The Scoop on School Lunch

The Editors of Rethinking Schools

The federal school lunch program is the oldest and largest of child nutrition programs and began in 1946 with the dual purpose of helping feed the nation’s children and boosting the market for surplus agricultural commodities, in particular milk and meat products. That tension between what’s best for children and the interests of business pervades the program to this day.

Because of their longstanding relationship to agribusiness, the federal school food programs are overseen by the U.S. Department of Agriculture, not the Department of Health and Human Services.

Over the years, the program has expanded to include school breakfasts and after-school snacks — although those programs are not nearly as widespread. Conservatives, fearful that free food to children undermines personal responsibility and promotes a ‘nanny state’ mentality, have hobbled discussions on providing a free lunch to all schoolchildren. Instead, the government has instituted a highly bureaucratic and at times humiliating system where families need to prove they are sufficiently poor to qualify for a free or reduced-price school lunch.

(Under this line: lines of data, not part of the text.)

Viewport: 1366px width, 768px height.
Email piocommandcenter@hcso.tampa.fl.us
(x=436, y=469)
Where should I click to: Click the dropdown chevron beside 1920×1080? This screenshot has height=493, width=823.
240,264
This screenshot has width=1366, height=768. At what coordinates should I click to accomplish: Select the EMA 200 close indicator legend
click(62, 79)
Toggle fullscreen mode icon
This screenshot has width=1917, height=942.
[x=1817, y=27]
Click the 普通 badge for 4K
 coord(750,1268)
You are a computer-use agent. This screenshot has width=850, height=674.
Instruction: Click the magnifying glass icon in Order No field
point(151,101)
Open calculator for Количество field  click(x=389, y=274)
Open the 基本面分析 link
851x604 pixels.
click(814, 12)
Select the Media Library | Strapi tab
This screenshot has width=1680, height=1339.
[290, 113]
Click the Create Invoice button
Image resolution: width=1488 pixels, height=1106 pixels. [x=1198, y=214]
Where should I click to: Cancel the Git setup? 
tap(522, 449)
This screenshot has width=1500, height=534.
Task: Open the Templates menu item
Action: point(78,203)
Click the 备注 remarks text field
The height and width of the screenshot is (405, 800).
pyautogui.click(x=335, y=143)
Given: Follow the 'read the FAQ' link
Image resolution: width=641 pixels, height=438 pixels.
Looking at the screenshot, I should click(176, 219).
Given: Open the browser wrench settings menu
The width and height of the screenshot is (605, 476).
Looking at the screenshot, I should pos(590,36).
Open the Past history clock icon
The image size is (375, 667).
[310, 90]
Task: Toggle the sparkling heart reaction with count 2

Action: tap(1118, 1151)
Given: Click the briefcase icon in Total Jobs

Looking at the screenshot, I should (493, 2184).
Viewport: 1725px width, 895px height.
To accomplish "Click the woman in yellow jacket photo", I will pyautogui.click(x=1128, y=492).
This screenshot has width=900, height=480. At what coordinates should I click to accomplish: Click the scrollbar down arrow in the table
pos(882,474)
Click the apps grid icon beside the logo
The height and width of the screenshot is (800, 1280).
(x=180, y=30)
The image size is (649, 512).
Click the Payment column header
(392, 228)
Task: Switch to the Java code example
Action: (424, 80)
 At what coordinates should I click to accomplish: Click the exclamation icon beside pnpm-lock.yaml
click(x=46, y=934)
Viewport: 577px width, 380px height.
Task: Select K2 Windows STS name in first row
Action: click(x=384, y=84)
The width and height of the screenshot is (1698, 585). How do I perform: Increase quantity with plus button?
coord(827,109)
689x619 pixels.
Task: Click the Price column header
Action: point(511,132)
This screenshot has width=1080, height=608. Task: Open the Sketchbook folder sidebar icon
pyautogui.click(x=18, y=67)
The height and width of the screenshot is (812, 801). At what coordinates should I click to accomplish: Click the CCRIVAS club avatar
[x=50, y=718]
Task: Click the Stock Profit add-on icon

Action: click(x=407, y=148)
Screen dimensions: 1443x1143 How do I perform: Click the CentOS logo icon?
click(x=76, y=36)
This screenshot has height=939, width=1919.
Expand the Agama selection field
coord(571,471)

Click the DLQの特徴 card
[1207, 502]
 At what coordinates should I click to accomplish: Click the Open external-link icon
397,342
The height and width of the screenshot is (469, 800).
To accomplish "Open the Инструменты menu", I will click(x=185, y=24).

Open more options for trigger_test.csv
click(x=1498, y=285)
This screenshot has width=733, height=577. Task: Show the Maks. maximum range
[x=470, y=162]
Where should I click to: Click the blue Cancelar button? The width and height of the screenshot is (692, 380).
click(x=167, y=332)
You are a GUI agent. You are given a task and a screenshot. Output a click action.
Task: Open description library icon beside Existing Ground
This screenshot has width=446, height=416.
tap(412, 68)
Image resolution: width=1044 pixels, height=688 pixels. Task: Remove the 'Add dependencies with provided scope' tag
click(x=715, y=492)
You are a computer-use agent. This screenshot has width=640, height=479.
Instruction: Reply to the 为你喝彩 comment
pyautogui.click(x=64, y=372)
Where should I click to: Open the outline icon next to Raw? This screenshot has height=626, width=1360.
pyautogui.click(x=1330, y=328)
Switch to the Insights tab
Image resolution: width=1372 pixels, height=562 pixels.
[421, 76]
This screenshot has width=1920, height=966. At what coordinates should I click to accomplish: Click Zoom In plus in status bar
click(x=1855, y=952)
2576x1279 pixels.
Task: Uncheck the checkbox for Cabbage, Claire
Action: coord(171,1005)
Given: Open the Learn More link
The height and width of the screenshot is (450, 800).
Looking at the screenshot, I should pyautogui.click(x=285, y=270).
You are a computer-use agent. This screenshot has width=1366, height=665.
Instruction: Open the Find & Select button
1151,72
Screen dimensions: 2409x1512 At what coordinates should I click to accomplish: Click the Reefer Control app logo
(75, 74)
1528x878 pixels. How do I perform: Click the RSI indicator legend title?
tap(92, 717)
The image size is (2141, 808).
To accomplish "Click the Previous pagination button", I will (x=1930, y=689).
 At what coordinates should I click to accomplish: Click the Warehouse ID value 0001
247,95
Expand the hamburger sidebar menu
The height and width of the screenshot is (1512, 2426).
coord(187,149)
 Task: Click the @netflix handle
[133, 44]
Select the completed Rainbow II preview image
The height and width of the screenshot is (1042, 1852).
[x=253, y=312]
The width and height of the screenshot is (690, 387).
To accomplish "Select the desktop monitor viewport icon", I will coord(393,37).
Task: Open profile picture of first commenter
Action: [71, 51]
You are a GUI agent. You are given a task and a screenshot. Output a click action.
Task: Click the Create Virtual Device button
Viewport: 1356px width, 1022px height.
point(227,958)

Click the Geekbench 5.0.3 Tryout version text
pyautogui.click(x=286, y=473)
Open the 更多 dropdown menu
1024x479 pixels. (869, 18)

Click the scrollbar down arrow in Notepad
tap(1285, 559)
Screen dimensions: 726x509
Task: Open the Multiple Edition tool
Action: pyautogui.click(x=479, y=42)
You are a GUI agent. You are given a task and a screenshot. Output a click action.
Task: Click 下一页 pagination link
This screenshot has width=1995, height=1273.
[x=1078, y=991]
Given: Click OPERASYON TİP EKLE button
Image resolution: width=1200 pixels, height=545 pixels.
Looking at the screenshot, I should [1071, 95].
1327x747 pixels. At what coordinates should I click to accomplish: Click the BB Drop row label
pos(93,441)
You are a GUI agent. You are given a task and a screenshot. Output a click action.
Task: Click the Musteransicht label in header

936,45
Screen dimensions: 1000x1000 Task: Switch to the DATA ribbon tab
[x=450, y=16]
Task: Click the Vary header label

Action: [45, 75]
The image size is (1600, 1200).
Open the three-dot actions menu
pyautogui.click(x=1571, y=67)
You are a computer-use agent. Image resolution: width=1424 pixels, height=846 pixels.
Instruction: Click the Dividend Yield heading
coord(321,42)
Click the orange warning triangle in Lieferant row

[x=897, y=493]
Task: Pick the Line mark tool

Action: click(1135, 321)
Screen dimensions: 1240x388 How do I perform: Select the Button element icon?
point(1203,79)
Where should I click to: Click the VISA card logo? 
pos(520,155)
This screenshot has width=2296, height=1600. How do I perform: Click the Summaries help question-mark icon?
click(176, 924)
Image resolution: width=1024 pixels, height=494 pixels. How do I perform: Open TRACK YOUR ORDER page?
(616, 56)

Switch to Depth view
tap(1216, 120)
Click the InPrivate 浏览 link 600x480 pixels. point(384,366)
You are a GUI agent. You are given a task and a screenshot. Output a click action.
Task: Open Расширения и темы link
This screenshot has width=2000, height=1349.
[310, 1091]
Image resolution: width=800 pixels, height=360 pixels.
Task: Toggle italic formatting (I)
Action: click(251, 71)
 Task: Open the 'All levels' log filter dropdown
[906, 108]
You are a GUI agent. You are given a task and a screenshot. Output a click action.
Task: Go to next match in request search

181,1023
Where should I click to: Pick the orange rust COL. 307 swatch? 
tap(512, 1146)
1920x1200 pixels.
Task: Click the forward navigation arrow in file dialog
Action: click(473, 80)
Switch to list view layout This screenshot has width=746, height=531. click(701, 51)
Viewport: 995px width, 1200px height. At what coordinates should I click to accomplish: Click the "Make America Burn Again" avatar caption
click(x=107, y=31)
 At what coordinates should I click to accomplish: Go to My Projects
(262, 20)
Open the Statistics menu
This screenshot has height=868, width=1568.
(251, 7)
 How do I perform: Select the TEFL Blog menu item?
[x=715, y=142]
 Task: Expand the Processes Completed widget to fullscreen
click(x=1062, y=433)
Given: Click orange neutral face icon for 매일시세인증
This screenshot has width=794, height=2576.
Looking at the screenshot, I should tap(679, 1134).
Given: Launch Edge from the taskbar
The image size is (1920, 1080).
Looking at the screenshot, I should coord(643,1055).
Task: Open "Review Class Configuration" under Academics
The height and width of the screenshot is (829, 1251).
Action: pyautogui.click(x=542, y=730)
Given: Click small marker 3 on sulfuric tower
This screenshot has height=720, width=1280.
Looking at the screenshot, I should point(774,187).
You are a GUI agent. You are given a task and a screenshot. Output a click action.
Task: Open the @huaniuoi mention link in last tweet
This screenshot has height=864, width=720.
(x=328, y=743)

School lunches are free for children whose family income is below 130 percent of the poverty level. When income is between 130 and 185 percent of poverty, schools are allowed to charge up to 40 cents. Others pay full price.

In the 2004-05 school year, an average of 29 million children a day received school lunches under the federal program, or about half of the country’s schoolchildren. Of those, almost 60 percent were either free or at reduced price. Nearly 100,000 public and nonprofit private schools participated in the program.